**Records to use:**
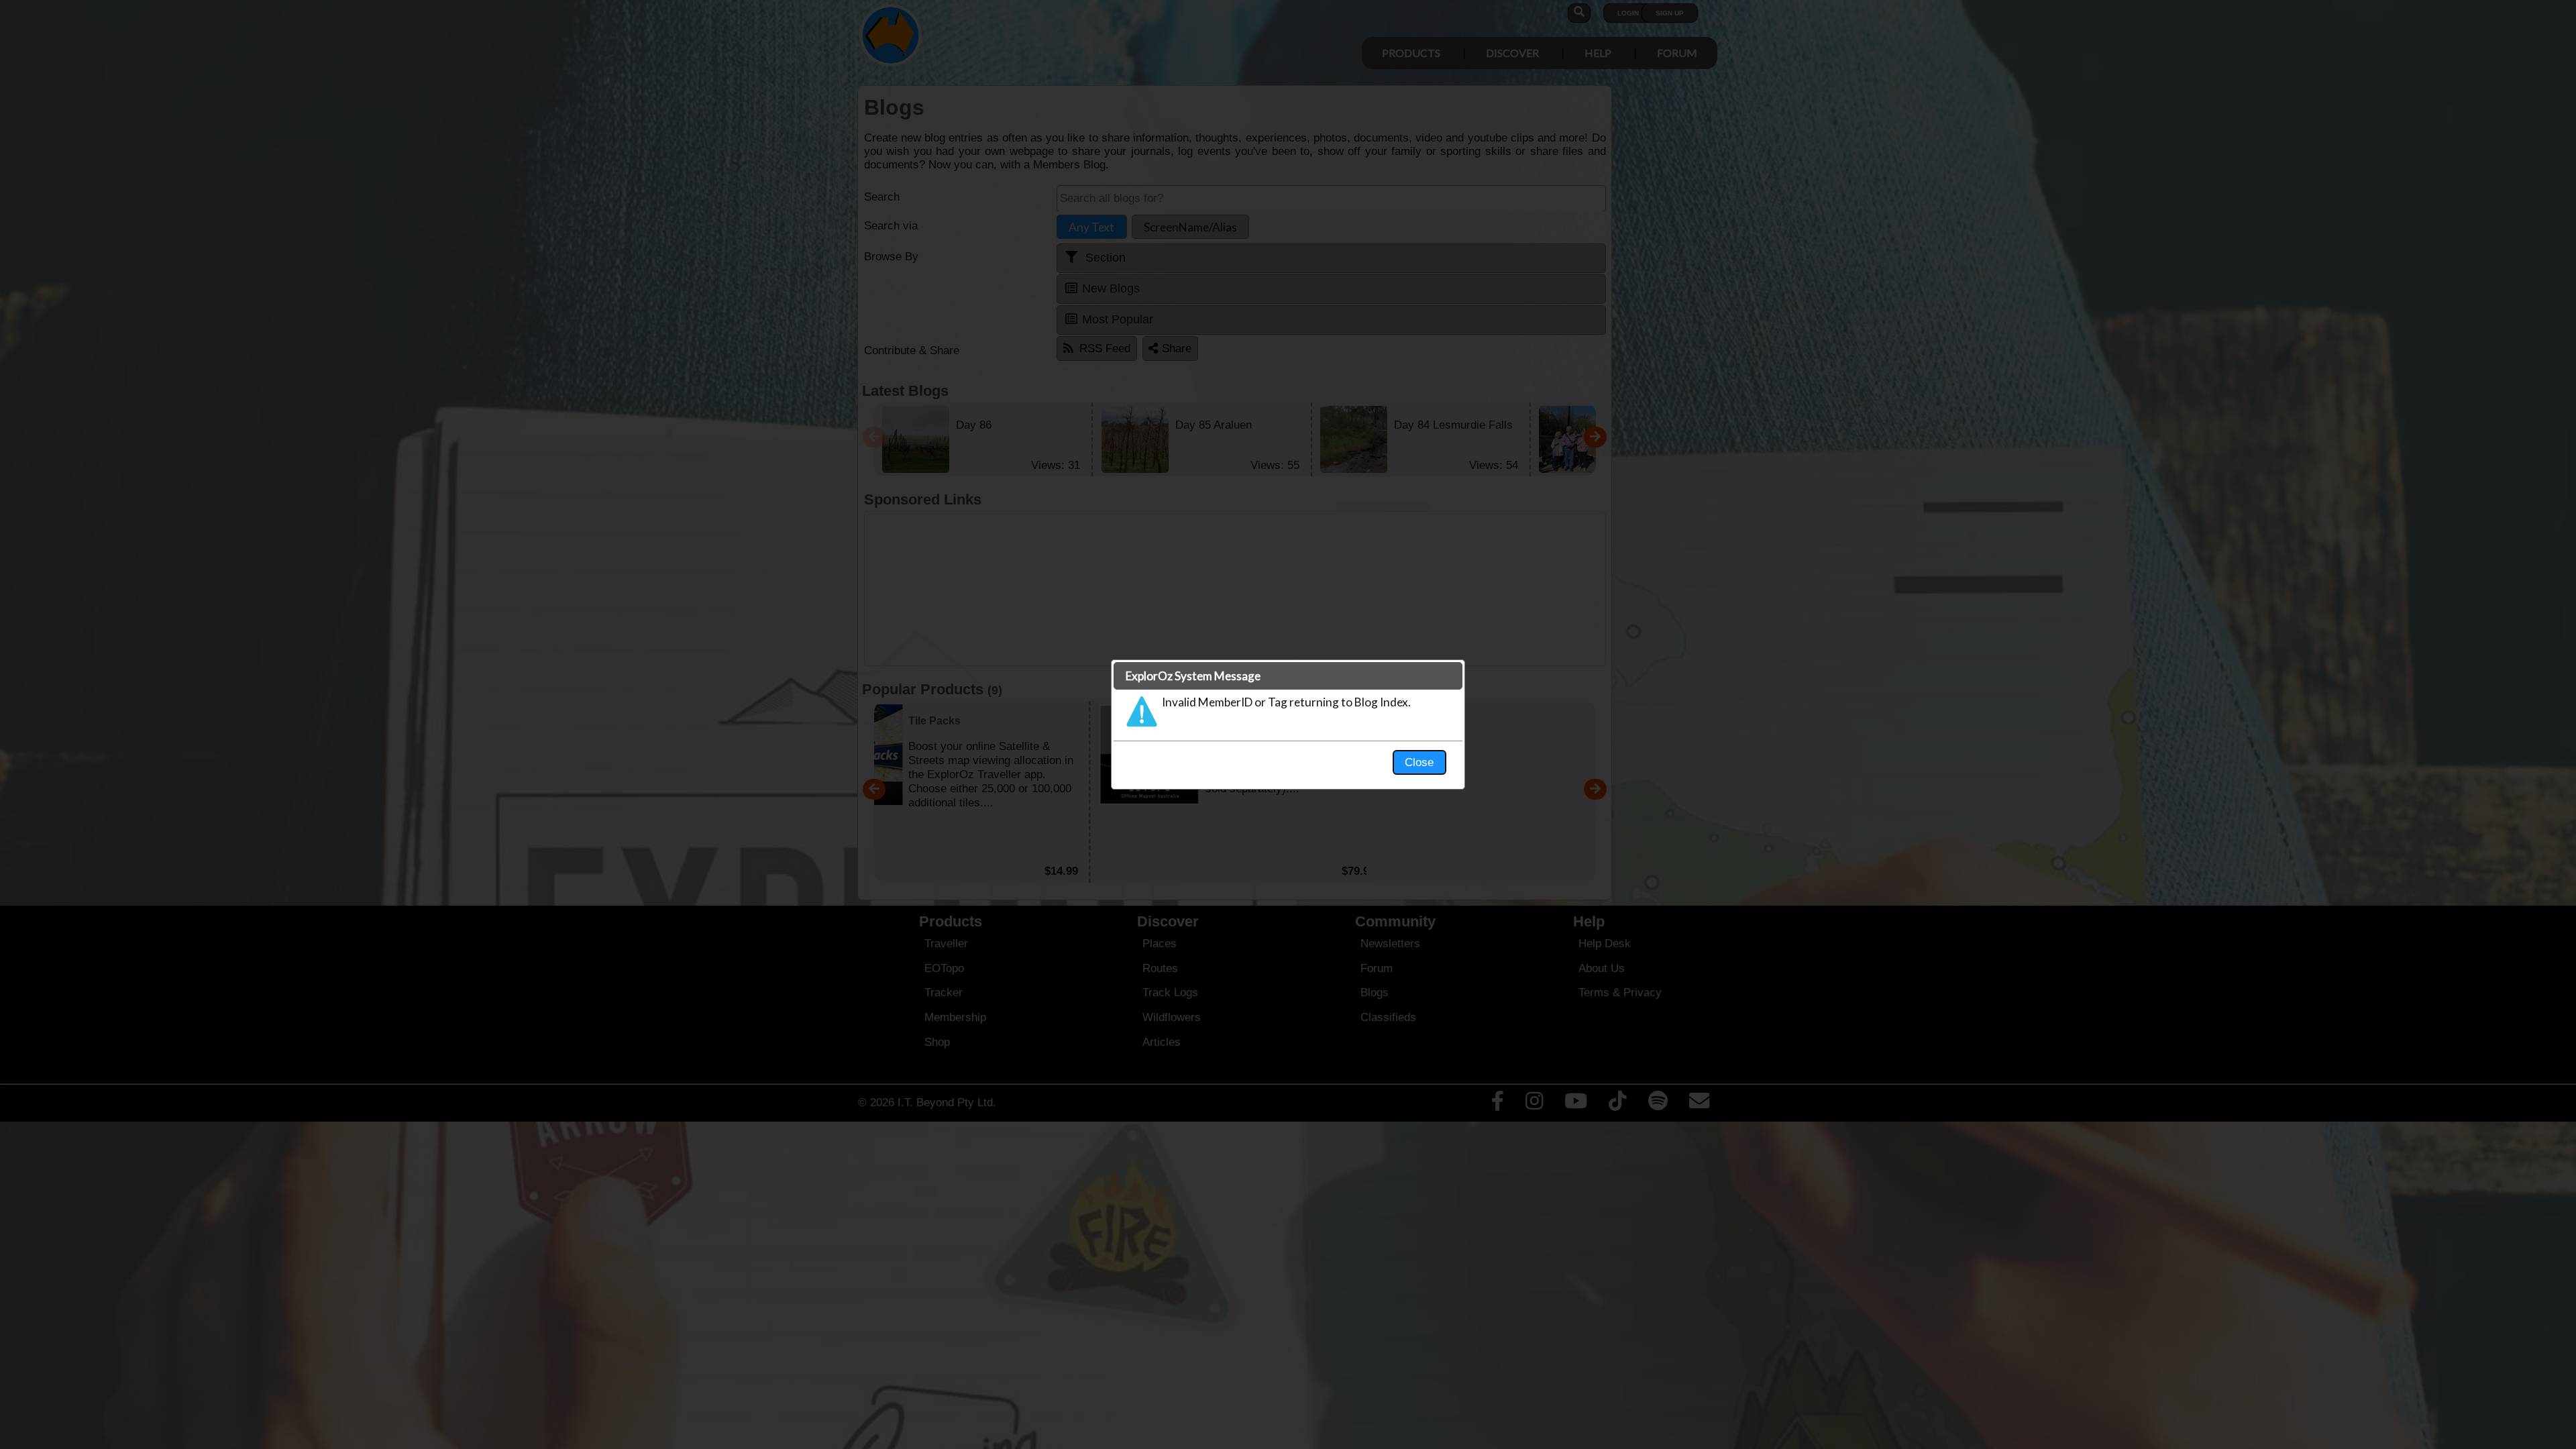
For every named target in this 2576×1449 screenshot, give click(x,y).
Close (1419, 762)
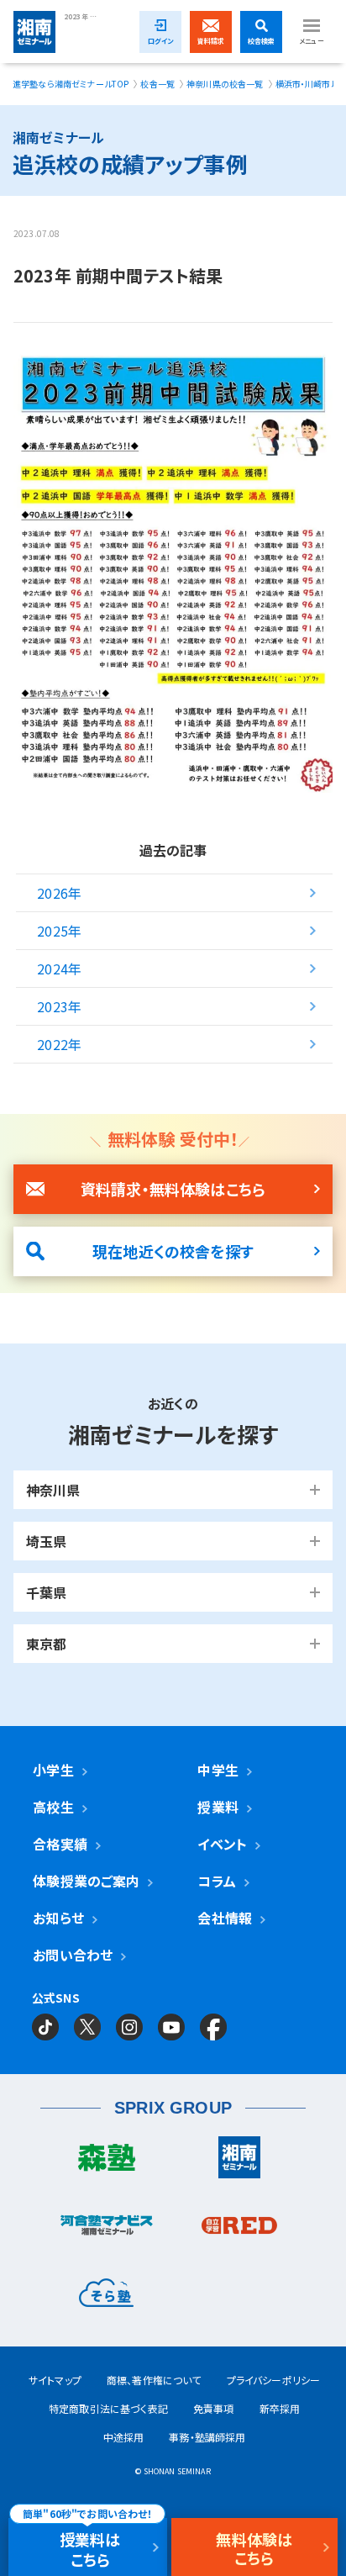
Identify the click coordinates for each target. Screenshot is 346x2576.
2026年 (59, 893)
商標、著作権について (154, 2380)
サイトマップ (55, 2380)
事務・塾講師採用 (207, 2437)
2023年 (59, 1006)
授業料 (217, 1807)
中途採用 (123, 2437)
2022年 (59, 1044)
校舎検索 (261, 40)
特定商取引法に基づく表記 (108, 2408)
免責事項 (213, 2408)
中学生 (217, 1770)
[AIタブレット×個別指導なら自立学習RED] (240, 2229)
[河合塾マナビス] (107, 2229)
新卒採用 (280, 2408)
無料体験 (254, 2548)
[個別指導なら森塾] (107, 2161)
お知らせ (58, 1918)
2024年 (59, 968)
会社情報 (224, 1918)
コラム (216, 1881)
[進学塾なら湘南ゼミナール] (240, 2161)
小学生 (53, 1770)
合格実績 (60, 1844)
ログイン (161, 40)
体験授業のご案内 (86, 1881)
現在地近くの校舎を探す (173, 1251)
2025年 (59, 931)
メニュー (311, 40)
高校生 (53, 1807)
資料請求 (211, 40)
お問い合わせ (73, 1955)
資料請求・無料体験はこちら (173, 1189)
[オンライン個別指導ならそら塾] (107, 2297)
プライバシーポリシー (274, 2380)
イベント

**Task:**
Copy the lines above exactly, beginning at the line containing "2025年 (59, 931)" and stopping at the last line.

**Your solution:**
2025年 (59, 931)
メニュー (311, 40)
高校生 (53, 1807)
資料請求 (211, 40)
お問い合わせ (73, 1955)
資料請求・無料体験はこちら (173, 1189)
[オンライン個別指導ならそら塾] (107, 2297)
プライバシーポリシー (274, 2380)
イベント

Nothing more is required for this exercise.